Najprawdopodobniej Jarosławski miał na myśli sensacyjną historię związaną z plotkami o trzeciej ekshumacji niezniszczalnego ciała Katii Zhmykh. Bolszewik był oczywiście przebiegły, ponieważ wiedział, że nie ma lalki do makijażu. Fakt nieprzekupności został, jak mówią, zarejestrowany gołym okiem. I pojawiło się bardzo niewiarygodne.
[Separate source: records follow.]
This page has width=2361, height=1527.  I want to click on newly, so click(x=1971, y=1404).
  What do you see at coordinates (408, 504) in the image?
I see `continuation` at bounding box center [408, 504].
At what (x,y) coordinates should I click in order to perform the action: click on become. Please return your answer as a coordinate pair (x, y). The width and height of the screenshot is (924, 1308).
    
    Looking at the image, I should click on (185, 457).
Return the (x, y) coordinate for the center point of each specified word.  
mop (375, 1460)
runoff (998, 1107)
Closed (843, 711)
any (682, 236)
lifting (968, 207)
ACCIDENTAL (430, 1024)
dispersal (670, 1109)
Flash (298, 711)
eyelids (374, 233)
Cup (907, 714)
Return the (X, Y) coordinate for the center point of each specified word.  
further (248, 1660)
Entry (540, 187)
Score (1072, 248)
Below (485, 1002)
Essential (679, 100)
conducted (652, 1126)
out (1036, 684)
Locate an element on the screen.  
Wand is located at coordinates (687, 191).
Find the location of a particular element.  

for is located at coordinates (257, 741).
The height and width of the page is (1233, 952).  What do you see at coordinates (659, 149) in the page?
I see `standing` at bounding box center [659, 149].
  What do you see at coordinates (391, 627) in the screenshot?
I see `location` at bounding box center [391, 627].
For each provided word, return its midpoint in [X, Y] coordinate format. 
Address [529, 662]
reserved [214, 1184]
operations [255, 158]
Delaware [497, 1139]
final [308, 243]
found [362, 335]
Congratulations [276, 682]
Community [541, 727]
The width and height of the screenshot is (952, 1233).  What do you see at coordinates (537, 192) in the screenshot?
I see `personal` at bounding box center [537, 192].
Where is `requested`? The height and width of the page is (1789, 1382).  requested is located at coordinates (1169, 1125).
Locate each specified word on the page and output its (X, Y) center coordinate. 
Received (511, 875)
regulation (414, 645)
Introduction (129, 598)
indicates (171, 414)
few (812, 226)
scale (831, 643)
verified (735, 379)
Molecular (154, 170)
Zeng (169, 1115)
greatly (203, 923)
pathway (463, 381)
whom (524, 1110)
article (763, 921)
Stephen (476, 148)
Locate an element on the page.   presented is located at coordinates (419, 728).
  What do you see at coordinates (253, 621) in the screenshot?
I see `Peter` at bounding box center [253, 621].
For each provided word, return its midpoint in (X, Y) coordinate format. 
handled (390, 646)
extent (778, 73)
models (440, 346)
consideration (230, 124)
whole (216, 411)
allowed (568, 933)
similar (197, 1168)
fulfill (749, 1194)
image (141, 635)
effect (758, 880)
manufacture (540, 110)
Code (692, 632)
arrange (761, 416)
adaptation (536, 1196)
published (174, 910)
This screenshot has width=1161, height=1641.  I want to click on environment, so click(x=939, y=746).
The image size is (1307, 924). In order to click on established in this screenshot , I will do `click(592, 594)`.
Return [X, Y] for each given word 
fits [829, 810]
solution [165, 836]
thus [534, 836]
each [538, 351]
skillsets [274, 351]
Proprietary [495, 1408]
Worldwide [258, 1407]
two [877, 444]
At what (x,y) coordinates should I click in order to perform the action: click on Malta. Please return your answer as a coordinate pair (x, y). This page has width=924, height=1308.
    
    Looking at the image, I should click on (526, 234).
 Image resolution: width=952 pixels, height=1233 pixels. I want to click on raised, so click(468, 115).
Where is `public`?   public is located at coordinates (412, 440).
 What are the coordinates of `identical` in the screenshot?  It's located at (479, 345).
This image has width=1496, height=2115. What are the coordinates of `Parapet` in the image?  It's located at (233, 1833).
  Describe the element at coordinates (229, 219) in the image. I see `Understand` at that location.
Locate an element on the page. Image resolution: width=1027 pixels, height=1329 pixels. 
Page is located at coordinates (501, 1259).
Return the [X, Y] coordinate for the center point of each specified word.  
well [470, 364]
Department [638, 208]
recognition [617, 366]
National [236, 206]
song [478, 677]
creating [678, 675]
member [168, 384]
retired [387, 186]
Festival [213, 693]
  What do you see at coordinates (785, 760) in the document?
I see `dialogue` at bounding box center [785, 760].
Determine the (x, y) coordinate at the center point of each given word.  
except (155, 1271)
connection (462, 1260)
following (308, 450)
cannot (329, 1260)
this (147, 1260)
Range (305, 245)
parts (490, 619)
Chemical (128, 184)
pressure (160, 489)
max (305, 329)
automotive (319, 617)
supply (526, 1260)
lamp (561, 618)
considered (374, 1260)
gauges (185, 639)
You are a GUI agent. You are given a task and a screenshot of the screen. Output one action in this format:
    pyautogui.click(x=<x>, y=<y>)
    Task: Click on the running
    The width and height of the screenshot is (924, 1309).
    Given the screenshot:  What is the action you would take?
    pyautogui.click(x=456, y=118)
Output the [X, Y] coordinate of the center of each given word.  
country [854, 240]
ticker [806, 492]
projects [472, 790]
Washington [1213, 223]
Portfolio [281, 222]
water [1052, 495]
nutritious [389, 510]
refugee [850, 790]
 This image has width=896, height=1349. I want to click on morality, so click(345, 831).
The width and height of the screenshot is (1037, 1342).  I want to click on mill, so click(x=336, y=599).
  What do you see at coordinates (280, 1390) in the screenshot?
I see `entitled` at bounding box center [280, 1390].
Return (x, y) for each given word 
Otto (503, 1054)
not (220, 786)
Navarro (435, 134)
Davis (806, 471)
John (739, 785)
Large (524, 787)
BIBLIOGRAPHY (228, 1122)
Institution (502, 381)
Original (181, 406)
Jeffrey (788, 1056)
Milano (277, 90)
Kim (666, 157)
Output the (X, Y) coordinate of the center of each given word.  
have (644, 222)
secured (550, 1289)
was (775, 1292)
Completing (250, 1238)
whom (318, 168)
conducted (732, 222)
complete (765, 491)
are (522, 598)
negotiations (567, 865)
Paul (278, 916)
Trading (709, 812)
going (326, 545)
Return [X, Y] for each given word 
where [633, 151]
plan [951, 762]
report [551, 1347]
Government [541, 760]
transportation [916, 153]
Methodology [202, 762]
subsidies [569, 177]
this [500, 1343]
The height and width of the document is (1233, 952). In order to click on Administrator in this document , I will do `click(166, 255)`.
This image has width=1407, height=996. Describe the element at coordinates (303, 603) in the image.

Były detektyw Dudko, który w 1910 roku wyjechał do najlepszych na świecie, został pochowany obok skruszonego grzesznika. Pokazał też model nieprzekupności.

Akademik Akademii Nauk ZSRR, dwukrotnie Bohater Socjalistycznej Pracy A. I. Nesmeyanov powiedział kiedyś:

„Wiedzieć to wygrywać. Ignorancja wciska się w błędne koło niepewności. Zamiast perspektyw, naukowiec zaczyna widzieć retrospektywy”.

Jeśli będziemy postępować zgodnie z tą logiką, czy fenomen Katyi Zhmikh może uzyskać w przyszłości zrozumiałe wyjaśnienie? A może już go otrzymałeś? Wybitny rosyjski naukowiec V. P. Kaznacheev uważa, że żywa materia (nie jesteśmy wyjątkiem) jest materialnym przepływem naturalnej, kosmoplanetarnej treści, jest to materializacja naturalnego znaczenia, bardzo idealna materialność kontrolowana przez Najwyższego, dla której niemożliwe nie istnieje. Ponadto, zgodnie z poglądami Ciołkowskiego i Fiodorowa, człowiek jest przede wszystkim zjawiskiem kosmicznym, a dopiero potem ziemskim.